Ponad 3,6 mln zł – tyle pieniędzy w nadchodzącym roku gmina Lubin planuje przeznaczyć na dofinansowanie mieszkalnictwa komunalnego. Te i inne założenia zostały zawarte w wieloletnim programie gospodarowania mieszkaniowym zasobem gminy Lubin, który radni miejscy przyjęli na ostatniej sesji.

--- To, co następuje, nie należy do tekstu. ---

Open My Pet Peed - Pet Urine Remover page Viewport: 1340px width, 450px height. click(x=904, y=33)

Zapewnienie lokali socjalnych najbiedniejszym mieszkańcom jest obowiązkiem danej gminy. Tak też jest w Lubinie. Mimo że czynsz za metr kwadratowy lokalu komunalnego jest najniższy z możliwych, prawie 80 procent mieszkańców nie płaci za wynajem mieszkania socjalnego. A remonty przeprowadzać trzeba.

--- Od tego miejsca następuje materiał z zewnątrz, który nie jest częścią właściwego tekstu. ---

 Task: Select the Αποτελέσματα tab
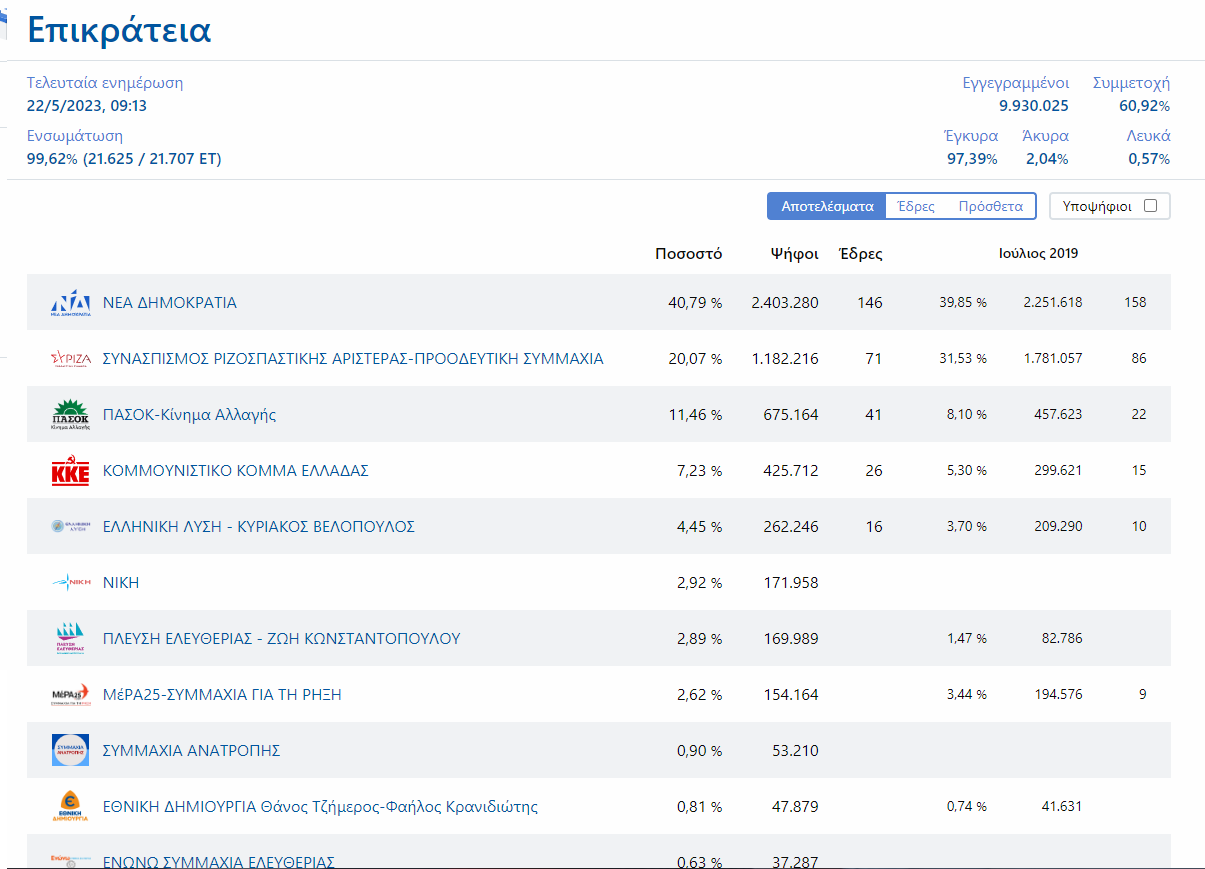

– Przyjęcie tego wieloletniego programu umożliwi nam prowadzenie właściwej polityki remontowej, która minimalizuje koszty utrzymania mieszań socjalnych. W 2011 roku zainwestujemy 3,6 mln zł, ale już po pięciu latach – tylko 800 tys. zł, to dla nas korzystne rozwiązanie – wyjaśnia Marek Dwornicki kierownik referatu lokalowego lubińskiego magistratu.
Rocznie około 150 tys. zł gmina musi też płacić tytułem odszkodowania dla spółdzielni mieszkaniowych, którym ubożsi lokatorzy nie płacą za wynajem. – Przejmujemy tę windykację, ale na szczęście część pieniędzy potem udaje się odzyskać – potwierdza kierownik referatu lokalowego.
Na dziś w Lubinie jest około tysiąca mieszkań komunalnych. Dodatkowo kilkadziesiąt rodzin jest w kolejce oczekujących. Gmina wprawdzie dysponuje kilkoma działkami, gdzie można by wybudować nowe budynki socjalne, ale problemem jest brak środków.
– W 2006 roku próbowaliśmy budować mieszkania na zasadzie partnerstwa publiczno-prywatnego, ale nikt nie zgłosił się do przetargu. Być może uda się pozyskać jakieś środki ze wsparcia rządowego – liczy kierownik Dwornicki.